Instruction for the data below: set down exactly the lines from the line with "Close the detailed" to the line with "Given: Toggle the lock ratio padlock", inclusive, and no others.

:: RAW DATA

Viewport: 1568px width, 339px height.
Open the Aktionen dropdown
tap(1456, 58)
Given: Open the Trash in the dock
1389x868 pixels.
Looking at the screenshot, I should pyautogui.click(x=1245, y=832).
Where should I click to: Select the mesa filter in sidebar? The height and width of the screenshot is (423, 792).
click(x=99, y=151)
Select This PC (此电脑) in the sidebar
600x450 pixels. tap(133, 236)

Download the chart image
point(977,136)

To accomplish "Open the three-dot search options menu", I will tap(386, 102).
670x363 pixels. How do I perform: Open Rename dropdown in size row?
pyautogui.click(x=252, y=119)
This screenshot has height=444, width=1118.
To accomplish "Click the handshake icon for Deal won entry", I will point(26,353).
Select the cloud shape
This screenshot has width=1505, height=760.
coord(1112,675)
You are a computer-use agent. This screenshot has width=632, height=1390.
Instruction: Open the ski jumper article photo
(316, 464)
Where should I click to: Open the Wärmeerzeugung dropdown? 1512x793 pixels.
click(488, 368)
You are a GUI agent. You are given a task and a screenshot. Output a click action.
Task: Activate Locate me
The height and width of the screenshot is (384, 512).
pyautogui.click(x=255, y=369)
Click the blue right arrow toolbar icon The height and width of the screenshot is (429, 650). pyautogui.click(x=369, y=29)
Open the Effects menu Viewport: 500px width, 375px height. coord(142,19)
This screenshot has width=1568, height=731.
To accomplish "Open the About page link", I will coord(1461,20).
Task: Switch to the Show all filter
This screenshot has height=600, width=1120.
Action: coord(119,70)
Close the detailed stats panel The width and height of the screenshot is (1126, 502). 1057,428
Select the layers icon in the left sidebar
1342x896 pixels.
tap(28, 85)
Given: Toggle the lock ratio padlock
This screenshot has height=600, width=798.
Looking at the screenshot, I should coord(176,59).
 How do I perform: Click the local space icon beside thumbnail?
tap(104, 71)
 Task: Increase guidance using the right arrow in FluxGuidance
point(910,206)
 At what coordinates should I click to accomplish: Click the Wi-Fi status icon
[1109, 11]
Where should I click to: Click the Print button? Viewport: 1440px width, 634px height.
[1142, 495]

::::

**RESULT OF THE EXERCISE:**
Close the detailed stats panel The width and height of the screenshot is (1126, 502). 1057,428
Select the layers icon in the left sidebar
1342x896 pixels.
tap(28, 85)
Given: Toggle the lock ratio padlock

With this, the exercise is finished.